| DATA RECORDS |
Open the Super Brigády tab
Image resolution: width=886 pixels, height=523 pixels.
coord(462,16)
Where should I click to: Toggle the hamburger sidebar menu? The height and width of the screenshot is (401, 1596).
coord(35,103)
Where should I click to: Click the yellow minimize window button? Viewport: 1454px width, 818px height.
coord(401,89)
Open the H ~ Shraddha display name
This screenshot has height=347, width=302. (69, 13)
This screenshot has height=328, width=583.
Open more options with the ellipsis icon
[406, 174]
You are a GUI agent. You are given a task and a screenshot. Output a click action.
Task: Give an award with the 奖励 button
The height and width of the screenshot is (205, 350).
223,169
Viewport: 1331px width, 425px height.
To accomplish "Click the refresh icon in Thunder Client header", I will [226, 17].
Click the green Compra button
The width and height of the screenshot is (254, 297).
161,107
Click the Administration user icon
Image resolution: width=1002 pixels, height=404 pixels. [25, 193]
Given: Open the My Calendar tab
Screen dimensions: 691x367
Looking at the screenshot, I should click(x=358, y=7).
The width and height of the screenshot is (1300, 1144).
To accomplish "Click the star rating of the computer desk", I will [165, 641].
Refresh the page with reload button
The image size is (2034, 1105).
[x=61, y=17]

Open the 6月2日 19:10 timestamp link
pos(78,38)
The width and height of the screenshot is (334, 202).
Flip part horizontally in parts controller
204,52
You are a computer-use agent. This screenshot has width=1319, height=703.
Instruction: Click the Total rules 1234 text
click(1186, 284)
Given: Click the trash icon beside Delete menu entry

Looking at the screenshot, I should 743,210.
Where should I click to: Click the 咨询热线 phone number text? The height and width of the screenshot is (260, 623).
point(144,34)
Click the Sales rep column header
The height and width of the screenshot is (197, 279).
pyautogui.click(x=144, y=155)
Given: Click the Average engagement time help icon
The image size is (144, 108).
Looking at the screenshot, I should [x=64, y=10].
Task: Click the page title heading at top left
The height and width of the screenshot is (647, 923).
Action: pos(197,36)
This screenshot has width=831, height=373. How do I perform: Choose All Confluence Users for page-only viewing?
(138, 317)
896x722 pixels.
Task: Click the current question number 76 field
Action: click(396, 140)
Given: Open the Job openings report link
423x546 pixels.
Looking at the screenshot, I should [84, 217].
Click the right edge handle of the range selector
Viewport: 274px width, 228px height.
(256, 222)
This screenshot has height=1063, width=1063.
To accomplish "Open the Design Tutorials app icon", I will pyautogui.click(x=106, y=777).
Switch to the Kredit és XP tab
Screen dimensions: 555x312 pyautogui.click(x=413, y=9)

| PROBLEM REQUIREMENTS |
Revise the records from their start through the line containing "This screenshot has height=347, width=302.", inclusive, swapping "hamburger" for "navigation" and leaving every other character unchanged.

| TASK RESPONSE |
Open the Super Brigády tab
Image resolution: width=886 pixels, height=523 pixels.
coord(462,16)
Where should I click to: Toggle the navigation sidebar menu? The height and width of the screenshot is (401, 1596).
coord(35,103)
Where should I click to: Click the yellow minimize window button? Viewport: 1454px width, 818px height.
coord(401,89)
Open the H ~ Shraddha display name
This screenshot has height=347, width=302. (69, 13)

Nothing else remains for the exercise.